Also make sure to run the linter and the tests

SyedShahmeerAli12 · 2026-04-01T08:14:16Z

▎ Hello @sjrl I've implemented all three components proposed in this issue:

PresidioDocumentCleaner : anonymizes PII in list[Document]
PresidioTextCleaner : anonymizes PII in list[str] for query sanitization
PresidioEntityExtractor : detects PII entities and stores them in Document metadata

All CI checks are passing.
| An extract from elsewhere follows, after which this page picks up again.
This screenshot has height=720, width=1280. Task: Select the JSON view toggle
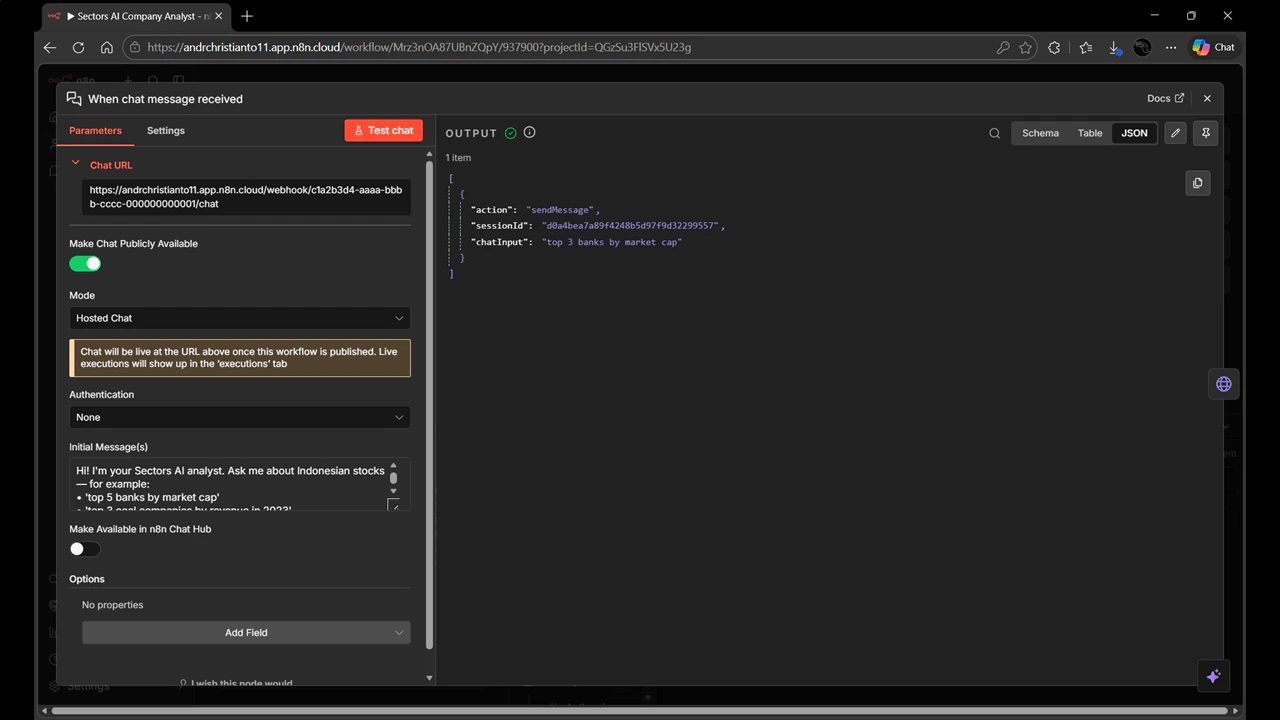[x=1133, y=132]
Happy to make any changes based on your feedback

sjrl · 2026-04-02T07:58:38Z

@SyedShahmeerAli12 a few more high-level comments before I do an indepth review:

Please add a new entry in .github/labeler.yml
We recently add code coverage support so please add a new entry in .github/workflows/CI_coverage_comment.yml
Add the new integration to the table in the root README.md https://github.com/deepset-ai/haystack-core-integrations/blob/main/README.md

Implements three Haystack components using Microsoft Presidio: - PresidioDocumentCleaner: anonymizes PII in list[Document] - PresidioTextCleaner: anonymizes PII in list[str] (for query sanitization) - PresidioEntityExtractor: detects PII entities and stores them in Document metadata

…e type mismatch

…d coverage entries

…tical ordering

SyedShahmeerAli12 · 2026-04-09T12:18:20Z

Addressed all comments removed the ## Contributing header from README to match the pgvector format, fixed alphabetical ordering in both the root README table and CI_coverage_comment.yml. Python 3.14 was already in place.
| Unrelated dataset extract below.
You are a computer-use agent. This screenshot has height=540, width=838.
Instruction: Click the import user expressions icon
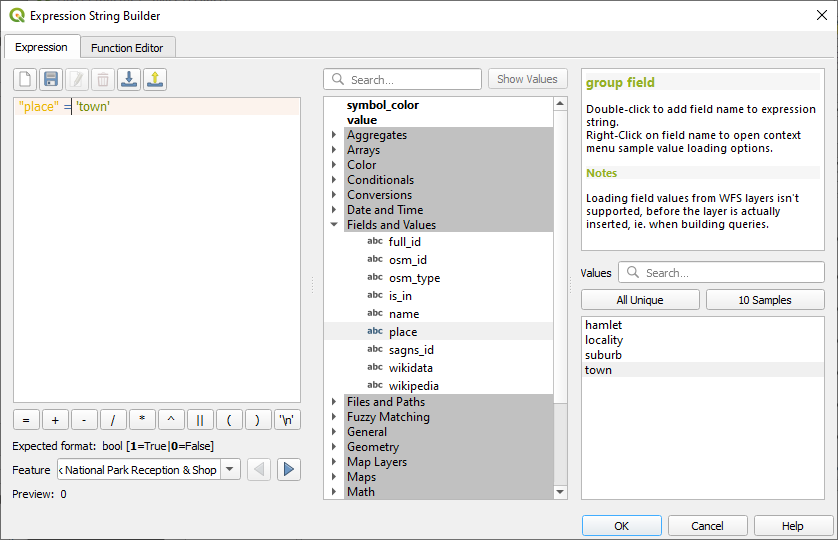coord(129,79)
…, type hints, dataclasses.replace, doc links - Add keyword-only arguments (*, ) to all three component __init__ methods - Move AnalyzerEngine/AnonymizerEngine initialization to warm_up() since they load spaCy ML models - Fix run() return types from dict[str, Any] to proper typed dicts - Use dataclasses.replace() in PresidioEntityExtractor instead of Document() - Add Presidio documentation links for language, entities, and score_threshold params - Update integration tests to call warm_up() before run() - Add missing _anonymizer mock in test_run_skips_on_error tests

SyedShahmeerAli12 · 2026-04-09T14:00:09Z

warm_up() — AnalyzerEngine/AnonymizerEngine do load spaCy ML models, so moved engine init into warm_up()
across all three components. Updated integration tests accordingly.
Keyword-only args — Added *, to all three init methods.
Return types — Replaced dict[str, Any] with proper typed returns, removed unused Any import.
dataclasses.replace() — Used in PresidioEntityExtractor instead of constructing a new Document.
Doc links — Added https://microsoft.github.io/presidio/supported_languages/,
https://microsoft.github.io/presidio/supported_entities/, and https://microsoft.github.io/presidio/analyzer/
links to docstrings in all three components.
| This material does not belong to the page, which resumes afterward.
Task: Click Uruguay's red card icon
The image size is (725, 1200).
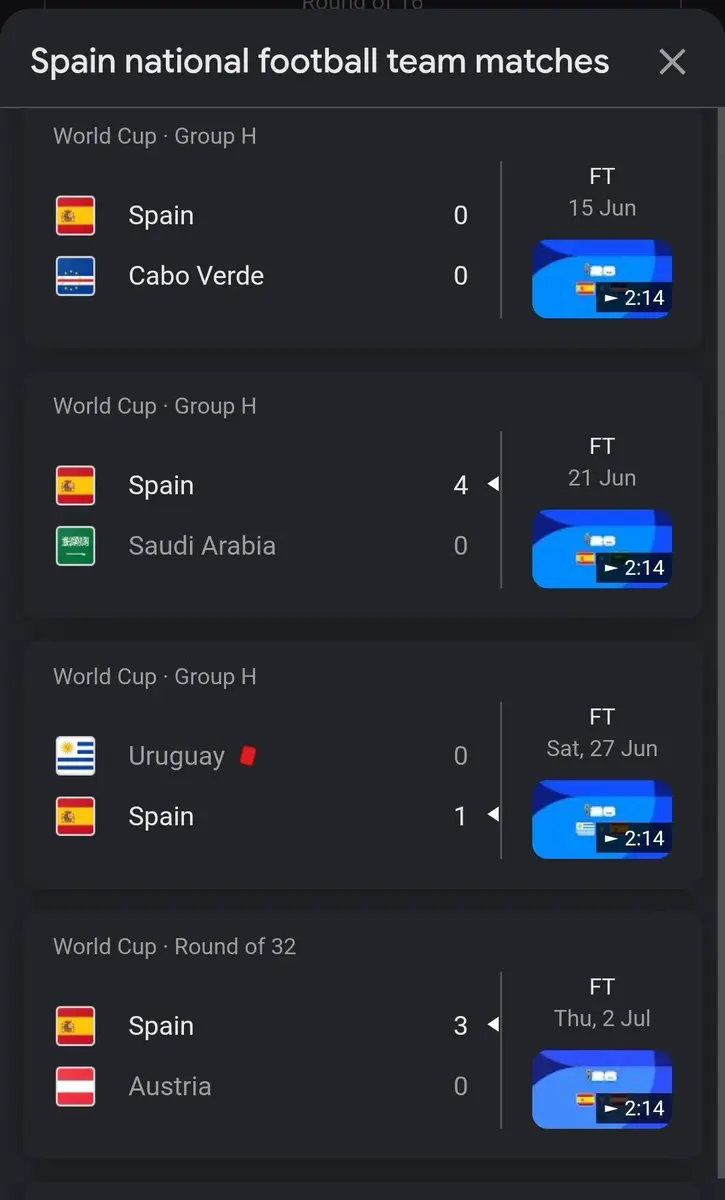Action: click(x=249, y=756)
- Add `_is_warmed_up` guard to `warm_up()` so repeated calls are idempotent - Auto-warm on first `run()` call instead of raising RuntimeError - Update component docstrings to reflect lazy loading behavior - Fix broken Presidio doc link (supported_languages → analyzer/languages) - Add `_make_*_with_mocks()` helper in each test class to centralize mock setup and prevent auto-warm from overwriting injected mocks

SyedShahmeerAli12 · 2026-04-13T08:35:14Z

Thanks @sjrl Addressed all four points:

Broken doc link — Fixed supported_languages/ → analyzer/languages/
warm_up() guard — Added _is_warmed_up flag; repeated calls return early
Auto-warm on run() — Replaced RuntimeError with lazy warm_up() call on first run()
Docstrings — Updated to reflect lazy loading behaviour
Tests — Added _make_*_with_mocks() helper to prevent auto-warm from overwriting injected mocks

sjrl · 2026-04-20T09:54:17Z

+                logger.warning(
+                    "Could not anonymize document {doc_id}. Skipping it. Error: {error}",
+                    doc_id=doc.id,
+                    error=e,
+                )
+                cleaned.append(doc)


This is misleading we say skipping it which I took as that we are skipping the Document entirely and what is meant is that we are skipping anonymization.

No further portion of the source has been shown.